Marta on November 19, 2015 at 7:17 am said:

I was treated in Hungary, in 2010 March-July.
Nobody told me about this radical side effect of TEC (including Taxotere). In the first 3 years I was running around to find out what was happening with my hair when I finaly found this group. It was shocking to finally learn the sad reality about this permanent side effect of Taxotere, but I find cool girls here who support me in hard times. They are still hard times but we try to find out how to handle them. It will be an ongoing process in rest in my life.

Marta (Hungary)

 

 

Kathy on November 19, 2015 at 11:15 am said:

I am getting close to a decade past being treated with Taxotere (nine years now.) My oncologist was not anxious to prescribe any extremely aggressive therapy for a small tumor, I was told, so I wasn’t too worried about agreeing to it.
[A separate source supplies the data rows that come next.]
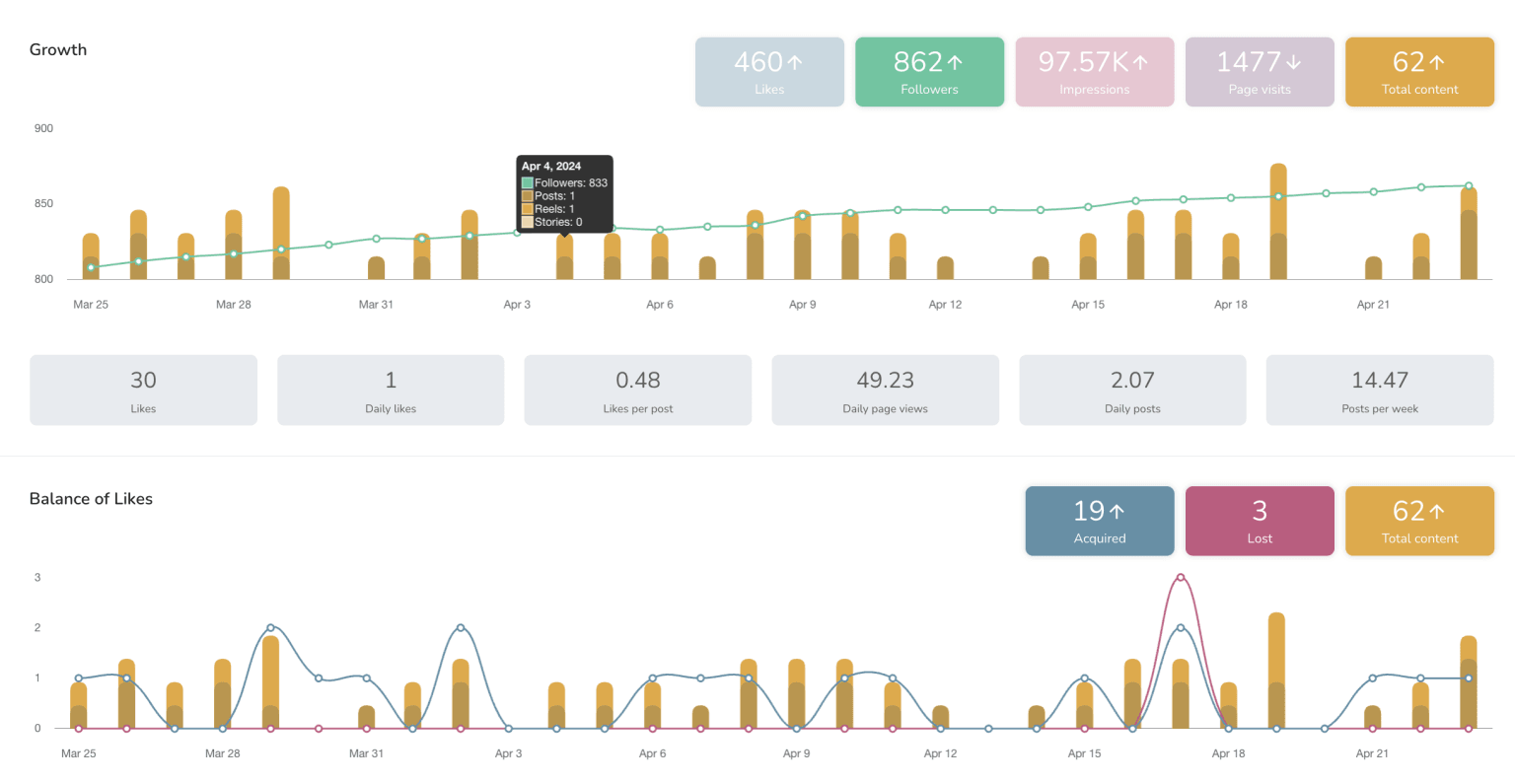Toggle the Lost likes card
Viewport: 1515px width, 784px height.
tap(1260, 521)
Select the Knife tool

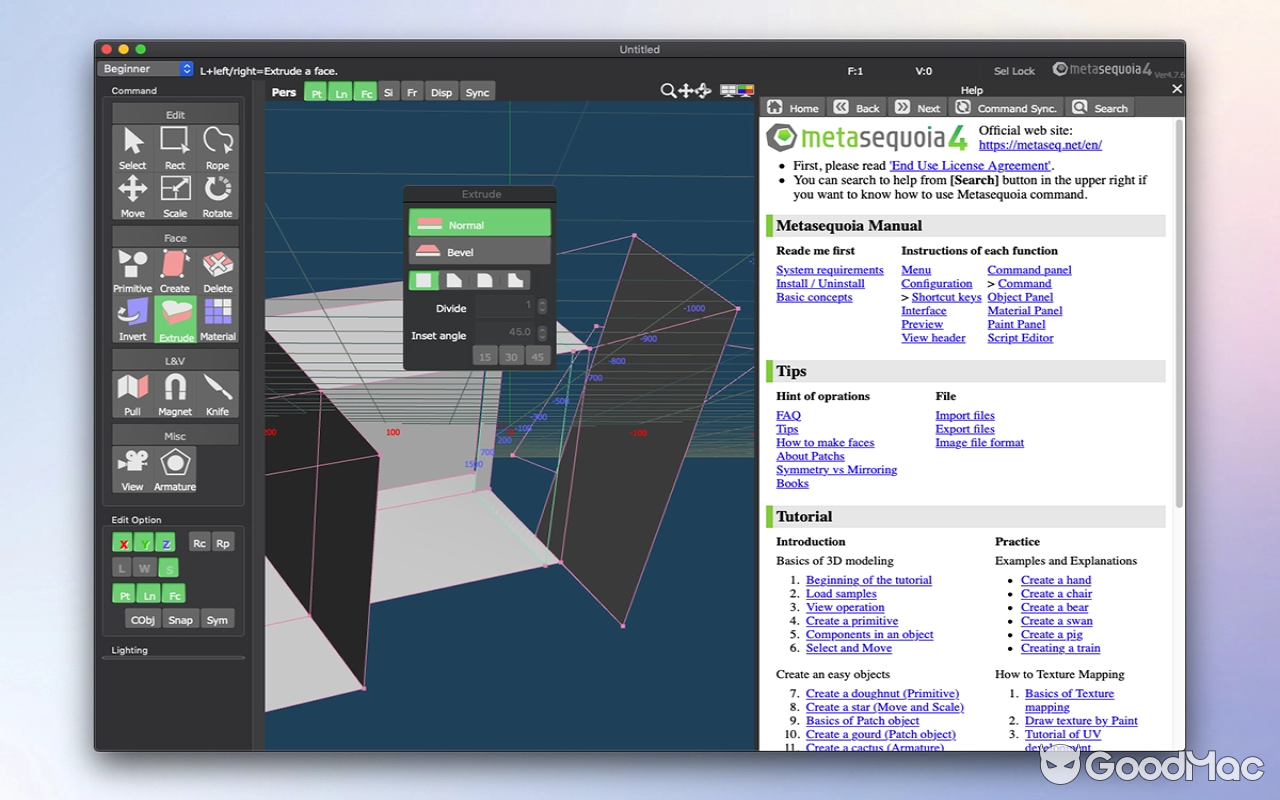217,390
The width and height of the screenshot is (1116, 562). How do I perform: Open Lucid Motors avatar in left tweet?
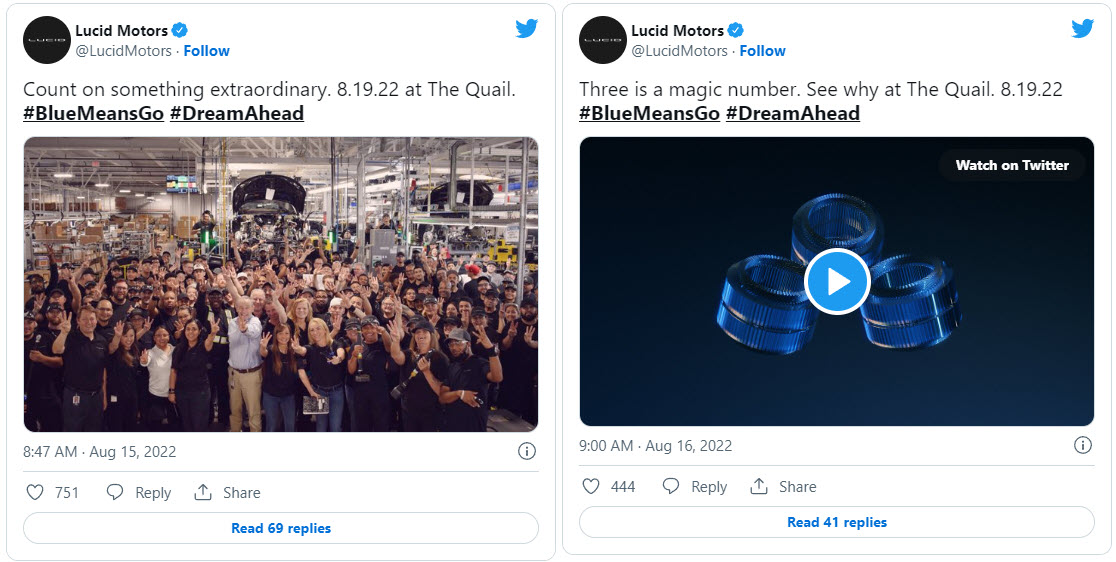point(47,40)
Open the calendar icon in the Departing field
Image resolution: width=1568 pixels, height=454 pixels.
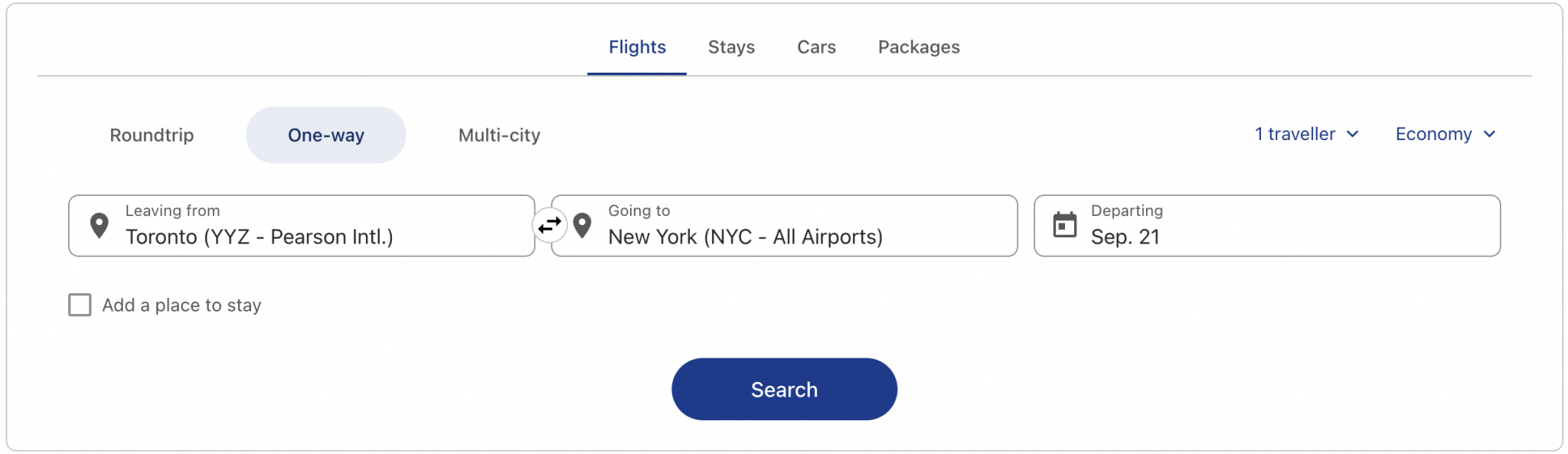[1064, 224]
Then I had lots of nasty side effects, such as severe joint pain and losing all my nails. People blog about Taxotere SEs all the time on cancer websites, I have since discovered. The worst side effect for me was that only a little of my hair has grown back. People blog about that too. I cried and cried when my shiny scalp confronted me in the mirror day after day, and now I will just have to live with it for the rest of my life. As I reflect on my experience with cancer treatment, it seemed like an “extremely aggressive therapy” to me. I will never know if I would have survived anyway, and more intact, if I had not agreed to taking Taxotere.

Kathy (Canada)

 

 

Michelle Thrash on November 22, 2015 at 4:07 pm said:

I completely agree that without a wig we are still cancer victims and with a wig we are not ourselves. Though this hair loss has been devastating and I felt so alone until I found this group.